Dear Rejector:
The following is gleaned from the latest issue of Publisher's Weekly:
“With bookstore sales falling the last four months of 2008, total sales for the year fell 0.5%, to $16.93 billion.”
“Bookstore sales were off 4.7% in December, an improvement over the 13.0% and 5.6% declines posted in November and October.”
“Sales for the 81 publishers that report their revenue to the Association of American Publishers fell 2.4%, to $10.6 billion, in 2008. . . The 13% decline in the adult hardcover segment was the result of a 5.3% drop in gross sales plus a steep 10.8% increase in returns.”
As you know, Houghton Mifflin has stopped accepting new submissions and Borders is on the ropes.
How is the downturn in book sales affecting literary agencies? Are agents taking on fewer new clients? Are agencies relying more on their existing best selling authors? Are colleagues of yours in fear of losing their jobs? How should unpublished authors trying to break in view all of this? Should we follow in Hemingway's and Poe's footsteps and just do ourselves in? Worse -- get a real job?
Yes, chicken little was right. The sky is falling. Soon people will be burning books for fuel and attaching spikes to their cars. Me, I plan to camp out at Walmart. I think I could last pretty long in a Walmart in some kind of massive global socio-economic destruction. They have food and clothing and camping equipment and generators. I would be fine.
Despite the corporate doom-and-gloom, publishing is actually a fairly stable industry in that people always want/need books. It's either for school or escapism, and it's rather cheap escapism, as most mass market paperbacks are now cheaper than a movie ticket and the book will last you longer. And not all publishing companies are doing badly. Yes, I don't know an editor who isn't under a little extra stress (or a lot of extra stress because half her department was cut and merged with another imprint), but most companies are in the black or near the black, and the ones doing well are being tight-lipped about it, hoping no one will figure out their secret. (Hint! It's probably cheating the authors with low advances and bottom-level royalties!)
The one company that is actually gaining in this crisis is Amazon, despite the rising cost of postage and increasingly slow speed of mail, along with the bankruptcy of DHL (bad for Barnes and Noble). Their used book seller program is probably generating them insane profits, allowing them to slash prices on new books, which then increases buying and gets them more profits. My book was recently reduced by about $1.50 on Amazon and is now selling about twice as many copies. I don't care about the sticker price, as my contract stipulates that I get my royalties based on the established retail price (the price set by the book company), so whatever the stores sell it at, I still get the same $1.12 or whatever it is per copy. Also, another way Amazon is able to offer great deals is that while bookstores have earn 50% of the retail price (the rest going to the publishing company), Amazon earns 55%, meaning it makes more on each book and can afford to keep the prices down to attract customers. Also Amazon sells a lot of other stuff, which just generally keeps the company afloat. I recently bought $35 headphones through a used seller for $4.00 AFTER shipping. And they were new in box.

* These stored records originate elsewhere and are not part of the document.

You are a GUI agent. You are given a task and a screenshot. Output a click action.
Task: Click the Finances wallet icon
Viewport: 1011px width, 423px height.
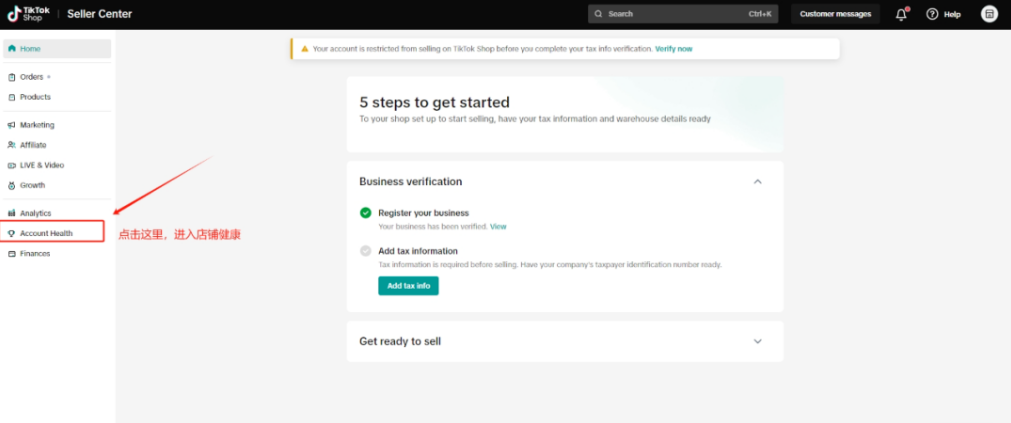coord(11,253)

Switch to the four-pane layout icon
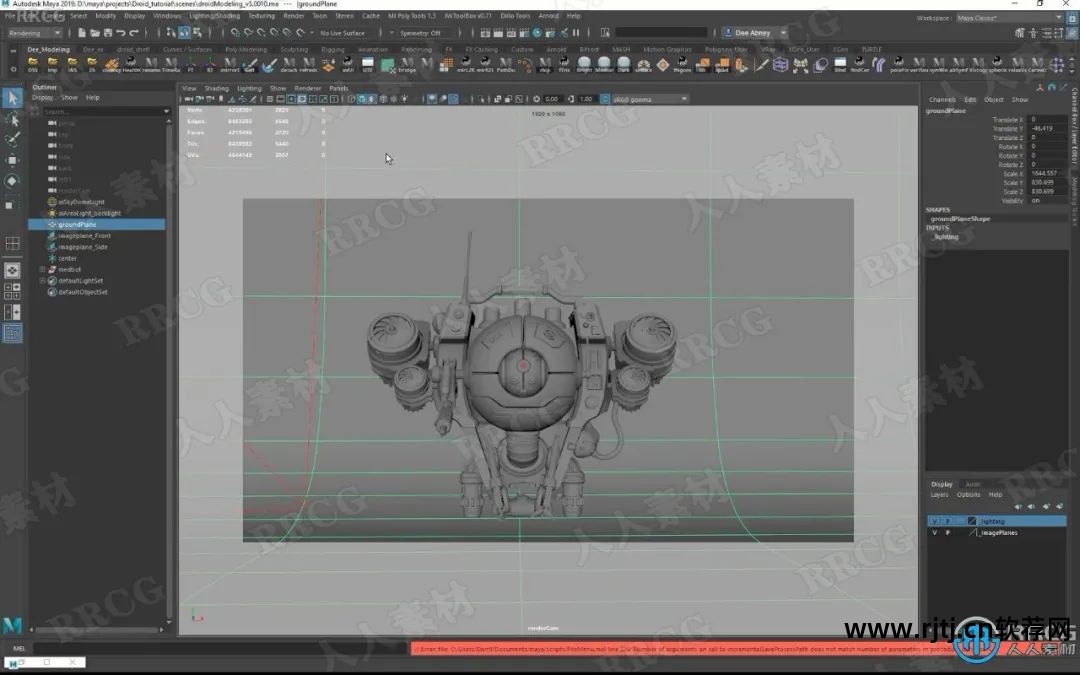click(12, 243)
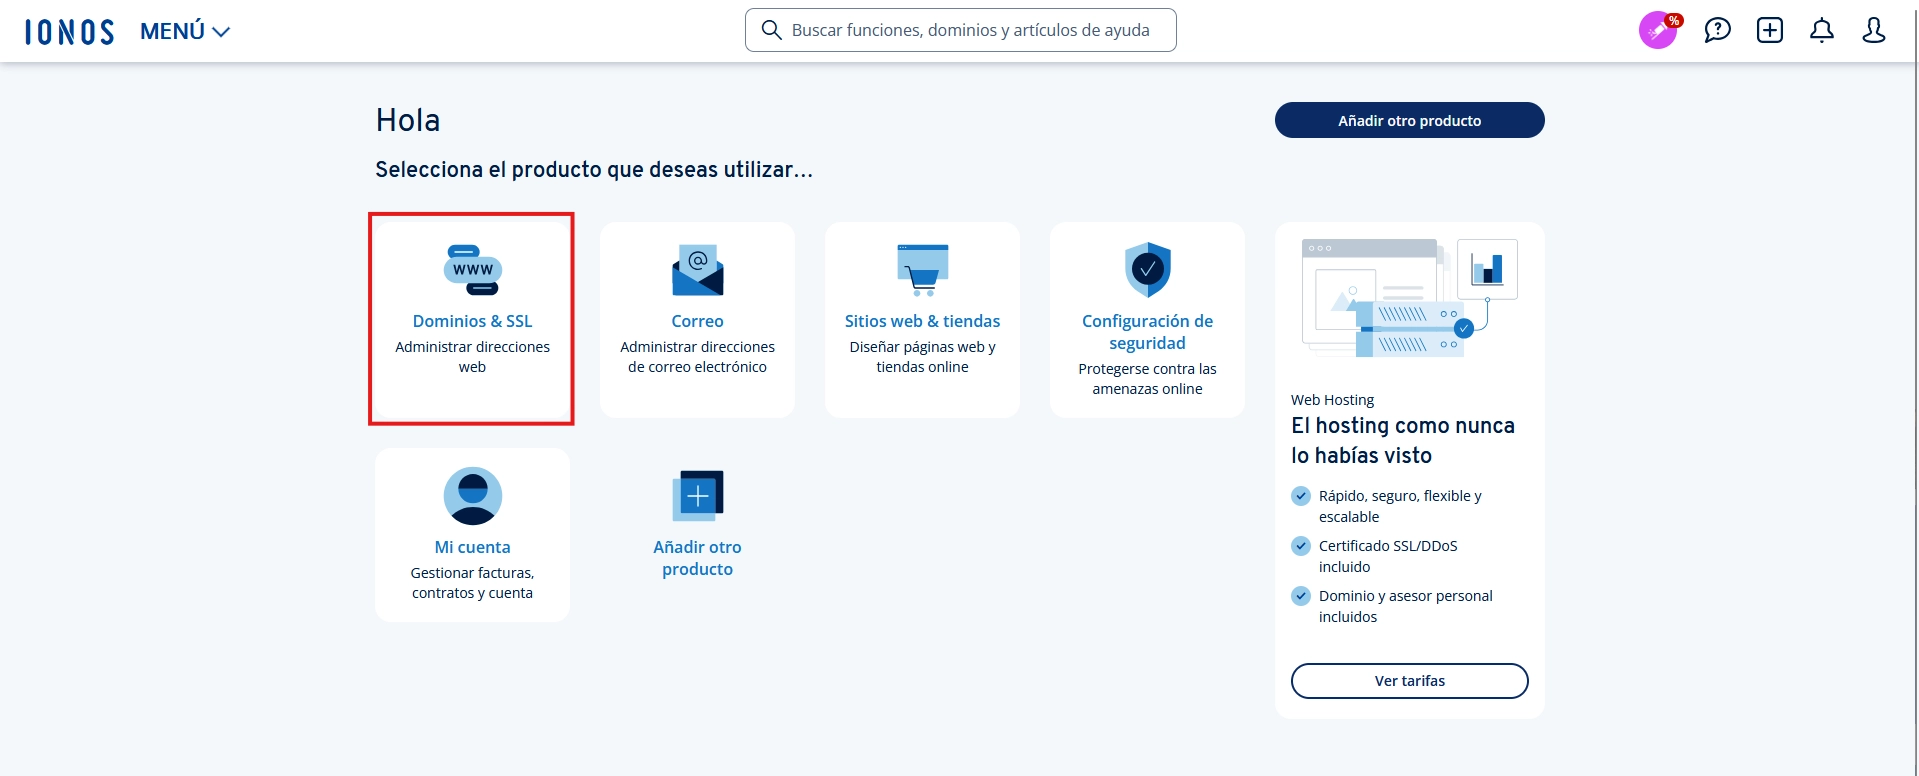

Will the publishing companies go bankrupt? I doubt it. They may decrease in size, merge imprints, merge companies, or just shift around their lists, but they will survive and then thrive when the economy picks up again. People need books and POD technology is not yet economically viable to produce those public domain classics; you need a real company to do that. When the cost of POD goes down significantly, we will probably see a real restructuring of the industry, but not before.
What does this mean to literary agents? Well, advances are lower and it's certainly a bad time to become a literary agent, but my boss doesn't seem worried at all. If anything, she's rejecting more because we're seeing more queries as people who've been laid off submit books now that they have the time to write them. A ton of queries in her inbox can put her in a rejecting mood if she's just gotten some contracts out for rights in Indonesia and the Korean translation of the newest bestseller on her list just came in. This doesn't affect my work. Actually, it puts you guys at an advantage, as I'm not prone to be busy with another area of the business and reject queries because I'm busy, as my primary (but not only) job is to read queries. So, I'll put the normal amount of maybe's in the pile until she says there's too many, and then I might get a bit more discriminating, but usually not by much.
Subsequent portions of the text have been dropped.